O governo vai cobrar tarifas de indústrias e de empresas de abastecimento de água e saneamento pelo uso das águas e pelo lançamento de resíduos e esgoto em rios.
A medida está pronta para ser submetida ao Congresso e faz parte do pacote destinado a pôr ordem no uso da água -considerado um bem público ""esgotável" e dotado de valor econômico. Trata-se de uma prioridade da pauta política do governo para depois do recesso parlamentar.
A cobrança pelo uso da água, até agora limitada aos produtores de energia elétrica, poderá aumentar em até 1,5% o preço dos produtos dessas empresas, inclusive as contas de água e esgoto, assim como o preço dos produtos da agricultura irrigada, segundo estimativas ainda preliminares da Secretaria de Recursos Hídricos do Ministério do Meio Ambiente.
A idéia da tarifa é desestimular o desperdício de água e a poluição de rios em áreas de grande concentração populacional e de indústrias, ou onde a água é escassa, como na região Nordeste.
O principal alvo são os usuários de água na bacia do rio Paraíba do Sul, que se estende pelos Estados de São Paulo, do Rio e de Minas, numa região que concentra 10% da geração do PIB (Produto Interno Bruto) brasileiro. A bacia é apontada como a área de maior conflito por água no país.
Não se cogita cobrar pela água de pequenos núcleos habitacionais ou de pequenos empreendimentos, nem em regiões onde a água é abundante, como o Norte.
O dinheiro será arrecadado pela futura Agência Nacional de Água, batizada de ANA, que funcionará como as agências de energia elétrica (Aneel), de telecomunicações (Anatel) e do petróleo (ANP), cujos dirigentes têm mandato fixo.
A criação da ANA é apontada como um pré-requisito importante à privatização das empresas de saneamento, um dos principais negócios do segundo mandato do presidente Fernando Henrique Cardoso.
""Não é para reforçar os cofres públicos da União, nem dos Estados, mas um valor simbólico para ajudar a manter as bacias", insistiu Raymundo Garrido, secretário de Recursos Hídricos. O dinheiro será repassado a comitês de administração das bacias, mediante contratos de gestão.
Responsável pela redação dos projetos de lei que criam a ANA e definem o sistema de gestão dos recursos hídricos, Garrido identifica os produtores de energia elétrica como potenciais adversários da idéia.

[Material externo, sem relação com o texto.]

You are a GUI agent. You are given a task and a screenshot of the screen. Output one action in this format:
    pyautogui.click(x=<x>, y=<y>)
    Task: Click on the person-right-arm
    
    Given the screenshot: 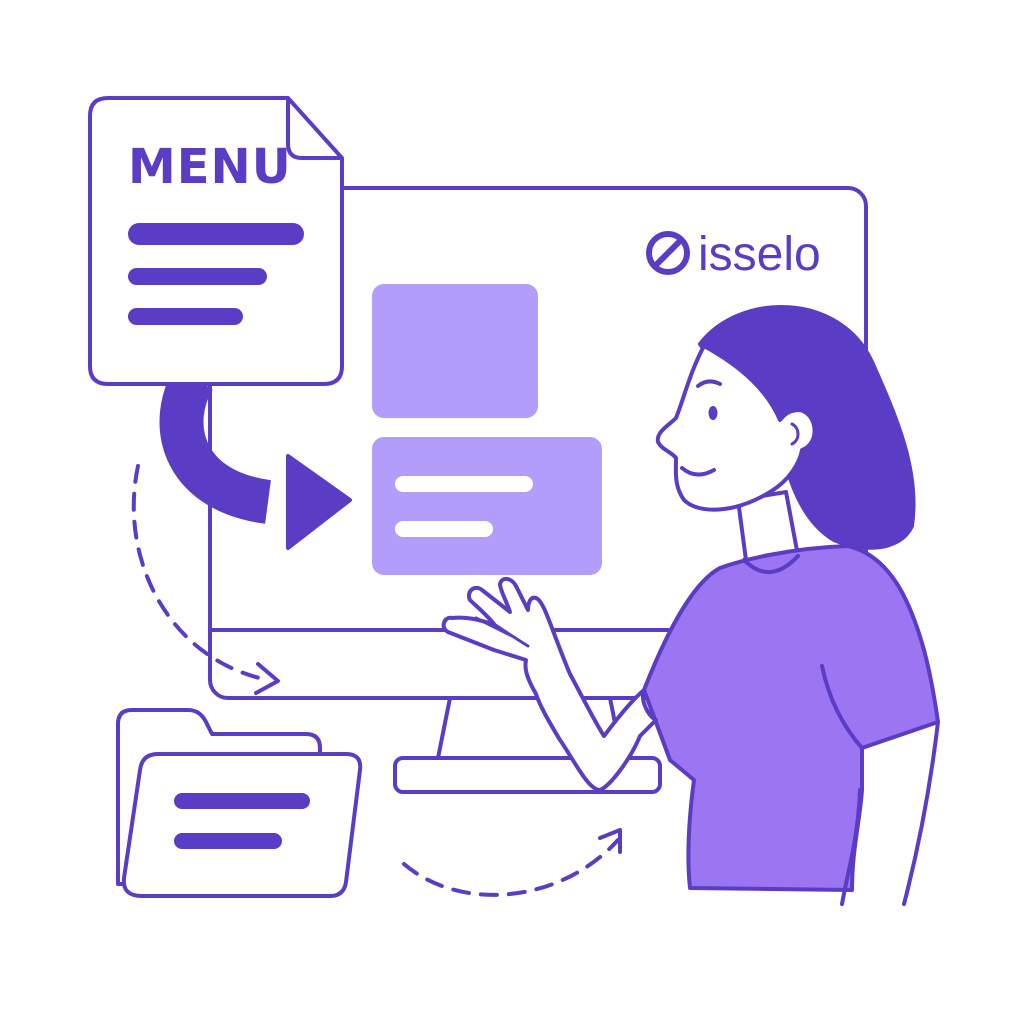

O setor elétrico perderia o poder que detém hoje de administrar os rios e teme ver aumentada a carga de tarifa. Atualmente, as empresas já pagam cerca de R$ 550 milhões por ano aos Estados e municípios a título de compensação financeira.
O governo estuda a aplicação de parte desse dinheiro na recuperação da qualidade das bacias, o que poderia atingir Tesouros estaduais e municipais. Essa alternativa abriria outra provável frente de resistência ao projeto.
""A pior hipótese para o setor seria a ausência de gestão e a contínua disputa pelo uso da água", alega Garrido. ""Hoje não existe gestão hídrica, é a lei das selvas", resume Jerson Kelman, especialista em recursos hídricos e consultor do Ministério do Meio Ambiente.
Exemplo dessa ""lei das selvas" é o uso tradicional dos rios no país. Os usuários se apropriam livremente dos rios para captar ou despejar poluentes sem zelar pelos usuários que lançarão mão de suas águas mais abaixo.
O principal instrumento de gestão do uso das águas é a outorga, concedida pela União ou pelos governos estaduais, dependendo do rio. A autorização vale pelo prazo de 35 anos, podendo ser renovada por períodos de dez anos.
A outorga não garante aos usuários da água sua disponibilidade incondicional. Outra novidade dos projetos é a possibilidade de a água ser racionada. "O direito de uso de recurso hídrico tem natureza relativa, ficando o seu exercício condicionado à disponibilidade hídrica e ao regime de racionamento", diz um dos projetos.
Antes de ser encaminhados ao Congresso no início de agosto, os projetos serão discutidos em seminário no Palácio do Planalto. O Estado de São Paulo também estuda cobrar pela água.